Southern Morocco, 1 - 4 May 2010,

Gruff Dodd, Cardiff, Wales

I visited Morocco for 2 weeks back in 1994 and despite managing to see a good number of the country’s specialities, I also managed to miss quite a few, while ongoing taxonomic changes have also resulted in several new species being recognised as well as a number of other potential splits.

This very short trip was therefore designed specifically to try to catch up with as many as possible of these target birds.

I had just 3 days birding available, covered some pretty hefty mileage, and was also travelling alone, and as a result I undoubtedly missed many birds, both common and rare.  I also had to leave both the coastal areas and the woods around Ifrane for another time, and due to time constraints, and the impossibility of being at all places at the right time had to pass on looking for species such as Egyptian Nightjar and Houbara.

Nevertheless, I managed to see 10 of the 12 target birds I had identified before the trip, missing just Fulvous Babbler and African Desert Warbler, although I was disappointed to find out subsequently that Dunn’s Lark were also in the area I visited.

Huge thanks are due to the many birders who gave me advice and answered queries during the planning of this trip.


Flights were booked with Ryanair, from Bristol to Marrakech, departing on the evening of Saturday 1.5.10, and arriving back late on Tuesday 4.5.10.  Cost was UKP 60, hand baggage only.
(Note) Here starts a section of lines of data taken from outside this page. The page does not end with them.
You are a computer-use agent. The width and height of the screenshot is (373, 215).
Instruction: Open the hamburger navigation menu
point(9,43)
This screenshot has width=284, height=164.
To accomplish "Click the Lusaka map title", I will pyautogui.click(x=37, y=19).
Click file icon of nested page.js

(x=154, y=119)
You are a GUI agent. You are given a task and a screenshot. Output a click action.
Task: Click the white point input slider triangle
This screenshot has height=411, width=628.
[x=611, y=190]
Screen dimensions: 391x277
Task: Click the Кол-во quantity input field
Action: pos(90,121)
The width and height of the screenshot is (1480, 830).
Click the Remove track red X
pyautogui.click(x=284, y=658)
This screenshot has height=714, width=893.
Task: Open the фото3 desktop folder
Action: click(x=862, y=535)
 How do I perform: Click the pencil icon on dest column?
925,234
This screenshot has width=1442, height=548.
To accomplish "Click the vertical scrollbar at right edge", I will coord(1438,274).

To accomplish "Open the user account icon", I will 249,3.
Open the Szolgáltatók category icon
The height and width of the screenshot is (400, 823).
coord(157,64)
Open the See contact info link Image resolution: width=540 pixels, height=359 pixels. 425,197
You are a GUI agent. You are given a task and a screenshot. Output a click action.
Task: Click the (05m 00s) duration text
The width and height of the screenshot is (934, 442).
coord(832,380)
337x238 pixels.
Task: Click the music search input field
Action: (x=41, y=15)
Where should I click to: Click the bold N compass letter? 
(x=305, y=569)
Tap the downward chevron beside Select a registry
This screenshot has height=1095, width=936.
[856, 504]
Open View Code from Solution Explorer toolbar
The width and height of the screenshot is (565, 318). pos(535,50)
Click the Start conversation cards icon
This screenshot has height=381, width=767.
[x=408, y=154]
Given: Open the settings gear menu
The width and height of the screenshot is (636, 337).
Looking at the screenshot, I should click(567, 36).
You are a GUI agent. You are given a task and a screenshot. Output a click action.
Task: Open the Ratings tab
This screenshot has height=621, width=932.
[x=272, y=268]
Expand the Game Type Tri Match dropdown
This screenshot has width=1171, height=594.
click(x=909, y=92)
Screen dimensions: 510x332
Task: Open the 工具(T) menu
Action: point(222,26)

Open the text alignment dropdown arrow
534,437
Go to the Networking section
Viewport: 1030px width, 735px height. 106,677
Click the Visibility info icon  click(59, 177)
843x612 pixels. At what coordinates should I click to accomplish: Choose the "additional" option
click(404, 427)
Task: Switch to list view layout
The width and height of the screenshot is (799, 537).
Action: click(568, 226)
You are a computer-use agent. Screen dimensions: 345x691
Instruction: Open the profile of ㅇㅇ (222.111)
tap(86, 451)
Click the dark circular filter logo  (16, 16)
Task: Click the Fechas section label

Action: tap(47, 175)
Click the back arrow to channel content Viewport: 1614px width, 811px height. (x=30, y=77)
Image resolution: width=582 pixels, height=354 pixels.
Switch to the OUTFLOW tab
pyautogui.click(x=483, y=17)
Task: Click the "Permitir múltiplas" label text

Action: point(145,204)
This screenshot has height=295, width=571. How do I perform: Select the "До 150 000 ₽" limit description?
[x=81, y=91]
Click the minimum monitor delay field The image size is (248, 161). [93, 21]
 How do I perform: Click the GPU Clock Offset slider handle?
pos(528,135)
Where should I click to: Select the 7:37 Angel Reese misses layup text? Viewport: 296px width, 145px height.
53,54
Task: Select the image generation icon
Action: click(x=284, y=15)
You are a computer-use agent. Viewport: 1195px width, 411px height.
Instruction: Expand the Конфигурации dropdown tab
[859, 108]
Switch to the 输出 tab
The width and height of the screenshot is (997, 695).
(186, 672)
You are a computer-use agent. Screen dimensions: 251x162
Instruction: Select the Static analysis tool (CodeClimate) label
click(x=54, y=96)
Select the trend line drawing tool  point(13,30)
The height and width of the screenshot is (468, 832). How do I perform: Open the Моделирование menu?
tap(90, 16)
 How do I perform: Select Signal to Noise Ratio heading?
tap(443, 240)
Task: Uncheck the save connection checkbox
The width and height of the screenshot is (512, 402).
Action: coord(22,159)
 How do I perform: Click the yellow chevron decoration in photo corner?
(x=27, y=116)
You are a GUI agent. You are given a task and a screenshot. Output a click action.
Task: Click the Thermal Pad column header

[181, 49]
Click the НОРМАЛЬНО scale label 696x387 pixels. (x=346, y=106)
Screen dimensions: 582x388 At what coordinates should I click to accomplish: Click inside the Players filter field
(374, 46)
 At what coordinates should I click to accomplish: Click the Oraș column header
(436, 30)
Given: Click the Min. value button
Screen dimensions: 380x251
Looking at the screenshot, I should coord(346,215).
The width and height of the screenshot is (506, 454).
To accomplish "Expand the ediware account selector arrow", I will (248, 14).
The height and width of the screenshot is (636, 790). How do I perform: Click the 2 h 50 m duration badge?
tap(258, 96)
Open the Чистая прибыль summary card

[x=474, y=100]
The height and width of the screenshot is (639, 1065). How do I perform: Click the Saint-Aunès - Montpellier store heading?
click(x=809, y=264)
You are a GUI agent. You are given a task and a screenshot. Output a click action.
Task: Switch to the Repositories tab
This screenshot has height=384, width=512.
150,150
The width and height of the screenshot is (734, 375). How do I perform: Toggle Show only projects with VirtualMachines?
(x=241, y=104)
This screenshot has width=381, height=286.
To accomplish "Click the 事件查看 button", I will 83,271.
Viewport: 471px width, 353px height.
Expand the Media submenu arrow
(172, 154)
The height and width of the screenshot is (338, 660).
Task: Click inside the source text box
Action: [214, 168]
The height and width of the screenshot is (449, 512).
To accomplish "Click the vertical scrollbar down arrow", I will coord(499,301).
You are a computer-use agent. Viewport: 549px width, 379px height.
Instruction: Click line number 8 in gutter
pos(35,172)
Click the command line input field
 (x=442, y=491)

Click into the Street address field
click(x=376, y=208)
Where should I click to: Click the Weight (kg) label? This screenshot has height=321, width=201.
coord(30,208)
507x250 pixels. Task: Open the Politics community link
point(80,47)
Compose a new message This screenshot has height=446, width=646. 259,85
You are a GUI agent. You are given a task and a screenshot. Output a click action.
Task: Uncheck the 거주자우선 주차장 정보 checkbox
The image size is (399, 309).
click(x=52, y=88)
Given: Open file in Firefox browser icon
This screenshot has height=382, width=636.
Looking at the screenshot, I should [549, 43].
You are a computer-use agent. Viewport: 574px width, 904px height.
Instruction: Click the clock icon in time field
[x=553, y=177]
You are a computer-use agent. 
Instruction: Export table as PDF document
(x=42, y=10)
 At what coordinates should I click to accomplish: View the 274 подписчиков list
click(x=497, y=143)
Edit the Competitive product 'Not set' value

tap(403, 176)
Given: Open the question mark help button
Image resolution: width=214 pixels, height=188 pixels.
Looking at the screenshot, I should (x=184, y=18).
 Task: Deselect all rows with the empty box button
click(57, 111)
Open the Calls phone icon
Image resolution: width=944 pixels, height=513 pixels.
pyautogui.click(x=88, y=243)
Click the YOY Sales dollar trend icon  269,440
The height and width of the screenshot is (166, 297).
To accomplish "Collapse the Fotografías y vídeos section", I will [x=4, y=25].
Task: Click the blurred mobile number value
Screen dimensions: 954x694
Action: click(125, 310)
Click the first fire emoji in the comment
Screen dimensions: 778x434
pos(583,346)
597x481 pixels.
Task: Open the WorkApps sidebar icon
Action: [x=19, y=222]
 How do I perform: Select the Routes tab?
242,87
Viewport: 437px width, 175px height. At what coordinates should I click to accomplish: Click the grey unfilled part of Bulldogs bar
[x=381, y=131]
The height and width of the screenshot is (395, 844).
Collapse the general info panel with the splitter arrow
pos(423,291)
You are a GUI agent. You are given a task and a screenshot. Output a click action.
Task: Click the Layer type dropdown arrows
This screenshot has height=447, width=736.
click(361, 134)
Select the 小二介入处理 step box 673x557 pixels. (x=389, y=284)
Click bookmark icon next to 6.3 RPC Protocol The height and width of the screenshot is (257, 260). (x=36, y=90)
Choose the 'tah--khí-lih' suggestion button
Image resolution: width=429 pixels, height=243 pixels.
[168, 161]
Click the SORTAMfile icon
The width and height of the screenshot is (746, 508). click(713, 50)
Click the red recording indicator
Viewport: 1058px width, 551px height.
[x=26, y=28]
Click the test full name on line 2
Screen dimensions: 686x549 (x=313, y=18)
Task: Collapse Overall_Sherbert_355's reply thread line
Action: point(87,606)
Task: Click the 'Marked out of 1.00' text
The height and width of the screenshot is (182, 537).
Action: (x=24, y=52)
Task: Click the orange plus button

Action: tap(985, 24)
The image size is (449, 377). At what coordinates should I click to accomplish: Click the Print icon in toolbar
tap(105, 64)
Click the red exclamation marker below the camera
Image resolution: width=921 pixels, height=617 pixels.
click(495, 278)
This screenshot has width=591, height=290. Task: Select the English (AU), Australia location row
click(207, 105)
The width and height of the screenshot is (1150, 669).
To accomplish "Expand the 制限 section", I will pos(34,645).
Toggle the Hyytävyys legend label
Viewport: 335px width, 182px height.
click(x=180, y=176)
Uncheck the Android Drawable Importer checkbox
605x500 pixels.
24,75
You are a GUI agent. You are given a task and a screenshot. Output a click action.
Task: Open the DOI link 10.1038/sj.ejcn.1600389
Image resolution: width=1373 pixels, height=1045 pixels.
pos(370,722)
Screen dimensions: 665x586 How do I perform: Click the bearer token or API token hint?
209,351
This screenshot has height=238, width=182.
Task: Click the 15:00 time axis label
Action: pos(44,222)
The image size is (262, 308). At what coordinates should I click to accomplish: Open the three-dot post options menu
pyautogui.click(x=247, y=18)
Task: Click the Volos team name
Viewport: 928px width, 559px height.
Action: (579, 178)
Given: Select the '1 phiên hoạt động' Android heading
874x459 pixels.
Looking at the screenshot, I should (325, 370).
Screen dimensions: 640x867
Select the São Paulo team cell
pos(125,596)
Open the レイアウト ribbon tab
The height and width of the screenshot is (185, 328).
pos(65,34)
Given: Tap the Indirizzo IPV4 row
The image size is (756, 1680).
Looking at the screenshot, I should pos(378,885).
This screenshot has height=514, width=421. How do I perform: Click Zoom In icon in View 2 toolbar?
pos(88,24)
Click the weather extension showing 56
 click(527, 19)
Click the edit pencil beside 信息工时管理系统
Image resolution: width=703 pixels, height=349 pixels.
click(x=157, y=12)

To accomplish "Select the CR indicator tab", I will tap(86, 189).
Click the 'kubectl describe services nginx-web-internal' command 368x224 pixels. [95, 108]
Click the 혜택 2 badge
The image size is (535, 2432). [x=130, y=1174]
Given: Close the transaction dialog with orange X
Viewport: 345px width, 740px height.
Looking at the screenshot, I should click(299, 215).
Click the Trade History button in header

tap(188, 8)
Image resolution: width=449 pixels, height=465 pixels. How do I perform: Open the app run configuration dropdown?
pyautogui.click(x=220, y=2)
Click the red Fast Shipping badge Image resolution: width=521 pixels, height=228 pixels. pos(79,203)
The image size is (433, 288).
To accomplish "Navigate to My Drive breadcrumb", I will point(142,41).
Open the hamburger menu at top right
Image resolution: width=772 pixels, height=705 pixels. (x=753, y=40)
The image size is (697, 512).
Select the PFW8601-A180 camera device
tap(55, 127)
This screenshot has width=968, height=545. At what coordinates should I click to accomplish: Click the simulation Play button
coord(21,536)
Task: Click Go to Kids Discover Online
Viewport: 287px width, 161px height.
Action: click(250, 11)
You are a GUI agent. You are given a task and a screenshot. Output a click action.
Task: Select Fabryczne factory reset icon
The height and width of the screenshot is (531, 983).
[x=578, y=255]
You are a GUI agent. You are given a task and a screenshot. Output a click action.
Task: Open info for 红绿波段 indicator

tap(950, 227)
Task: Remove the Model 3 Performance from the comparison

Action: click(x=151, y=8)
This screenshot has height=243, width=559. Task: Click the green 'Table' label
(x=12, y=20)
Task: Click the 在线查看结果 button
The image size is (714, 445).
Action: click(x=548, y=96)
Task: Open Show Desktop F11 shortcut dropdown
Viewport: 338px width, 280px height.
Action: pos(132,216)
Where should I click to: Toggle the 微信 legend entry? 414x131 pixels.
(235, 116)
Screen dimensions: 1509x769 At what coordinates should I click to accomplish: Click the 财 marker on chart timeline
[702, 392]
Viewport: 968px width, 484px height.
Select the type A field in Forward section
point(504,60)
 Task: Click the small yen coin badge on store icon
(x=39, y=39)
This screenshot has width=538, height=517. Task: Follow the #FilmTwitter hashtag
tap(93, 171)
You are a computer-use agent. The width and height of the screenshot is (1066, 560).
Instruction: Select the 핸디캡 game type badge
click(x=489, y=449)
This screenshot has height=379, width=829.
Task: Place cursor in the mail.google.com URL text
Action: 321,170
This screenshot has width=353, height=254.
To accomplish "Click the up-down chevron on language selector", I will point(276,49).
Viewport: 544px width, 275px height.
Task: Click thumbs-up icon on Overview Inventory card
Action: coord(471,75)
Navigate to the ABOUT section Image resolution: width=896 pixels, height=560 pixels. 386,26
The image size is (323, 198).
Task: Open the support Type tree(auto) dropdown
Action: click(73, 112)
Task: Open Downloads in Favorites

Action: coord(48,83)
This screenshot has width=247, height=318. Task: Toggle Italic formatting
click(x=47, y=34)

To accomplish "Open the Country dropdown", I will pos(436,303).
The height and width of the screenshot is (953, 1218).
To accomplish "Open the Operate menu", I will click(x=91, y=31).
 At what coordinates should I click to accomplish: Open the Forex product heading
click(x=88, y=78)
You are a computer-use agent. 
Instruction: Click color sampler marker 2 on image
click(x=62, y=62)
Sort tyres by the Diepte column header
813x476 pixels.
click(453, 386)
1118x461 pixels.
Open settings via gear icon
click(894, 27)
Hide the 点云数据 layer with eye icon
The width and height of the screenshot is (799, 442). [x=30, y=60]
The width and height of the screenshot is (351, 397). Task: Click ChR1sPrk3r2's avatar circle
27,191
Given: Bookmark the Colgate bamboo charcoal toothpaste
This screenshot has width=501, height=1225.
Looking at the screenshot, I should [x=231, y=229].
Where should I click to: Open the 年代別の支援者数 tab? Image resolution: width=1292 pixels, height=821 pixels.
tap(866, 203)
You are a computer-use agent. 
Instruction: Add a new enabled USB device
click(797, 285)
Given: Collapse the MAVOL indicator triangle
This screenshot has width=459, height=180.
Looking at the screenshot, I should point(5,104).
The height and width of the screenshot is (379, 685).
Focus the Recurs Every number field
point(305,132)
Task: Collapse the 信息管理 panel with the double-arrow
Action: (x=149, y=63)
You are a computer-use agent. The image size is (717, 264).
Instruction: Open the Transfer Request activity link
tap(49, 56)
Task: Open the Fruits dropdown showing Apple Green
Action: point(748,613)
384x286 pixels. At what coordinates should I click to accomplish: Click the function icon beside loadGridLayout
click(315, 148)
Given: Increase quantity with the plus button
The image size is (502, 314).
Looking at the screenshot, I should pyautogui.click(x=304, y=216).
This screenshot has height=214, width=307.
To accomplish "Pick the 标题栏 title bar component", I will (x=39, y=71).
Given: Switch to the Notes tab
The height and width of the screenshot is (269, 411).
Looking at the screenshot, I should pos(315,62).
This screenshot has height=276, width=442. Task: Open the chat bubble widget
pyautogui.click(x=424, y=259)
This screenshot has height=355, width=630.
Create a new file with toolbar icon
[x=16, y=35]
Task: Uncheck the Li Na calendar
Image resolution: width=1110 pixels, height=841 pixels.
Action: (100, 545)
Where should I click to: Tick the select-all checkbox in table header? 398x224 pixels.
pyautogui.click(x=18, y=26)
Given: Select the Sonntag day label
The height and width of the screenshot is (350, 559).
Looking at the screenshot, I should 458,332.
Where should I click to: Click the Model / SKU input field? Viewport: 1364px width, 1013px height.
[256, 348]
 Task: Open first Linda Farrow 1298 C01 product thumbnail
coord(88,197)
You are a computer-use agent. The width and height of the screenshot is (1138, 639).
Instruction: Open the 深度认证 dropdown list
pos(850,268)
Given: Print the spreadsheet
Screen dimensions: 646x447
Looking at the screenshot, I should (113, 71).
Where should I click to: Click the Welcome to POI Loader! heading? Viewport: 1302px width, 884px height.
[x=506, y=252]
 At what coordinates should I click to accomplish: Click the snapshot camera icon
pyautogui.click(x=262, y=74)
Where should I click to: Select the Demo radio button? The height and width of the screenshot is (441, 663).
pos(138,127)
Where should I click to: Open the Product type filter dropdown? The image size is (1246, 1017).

I booked a car (Clio saloon) through Thrifty, at a cost of UKP 110 for the 3 days.  Very disappointing – no one at the desk when I arrived, losing me an hour until someone eventually turned up, and the same when I arrived back to drop it off.  I paid extra for a car with air con, only to find it wasn’t working, and neither was the cigarette lighter, which meant that my pre-programmed sat nav ran out of battery half way through the first morning, and couldn’t be recharged!!  Not recommended.

I stayed 1.5.10 at Chez Juju in Oukaimeden at the outrageous price of Dirham 960 (UKP 80) for bed, breakfast and dinner.  Far too expensive for what it was, but limited other options in Oukaimeden.  Booked by phone - +212 5 24 31 90 05

I then stayed 2 nights at Riad Soleil Bleu, Boumalne du Dades at Dirham 400 (UKP 33) per night for bed, breakfast and dinner, which was a bit more reasonable.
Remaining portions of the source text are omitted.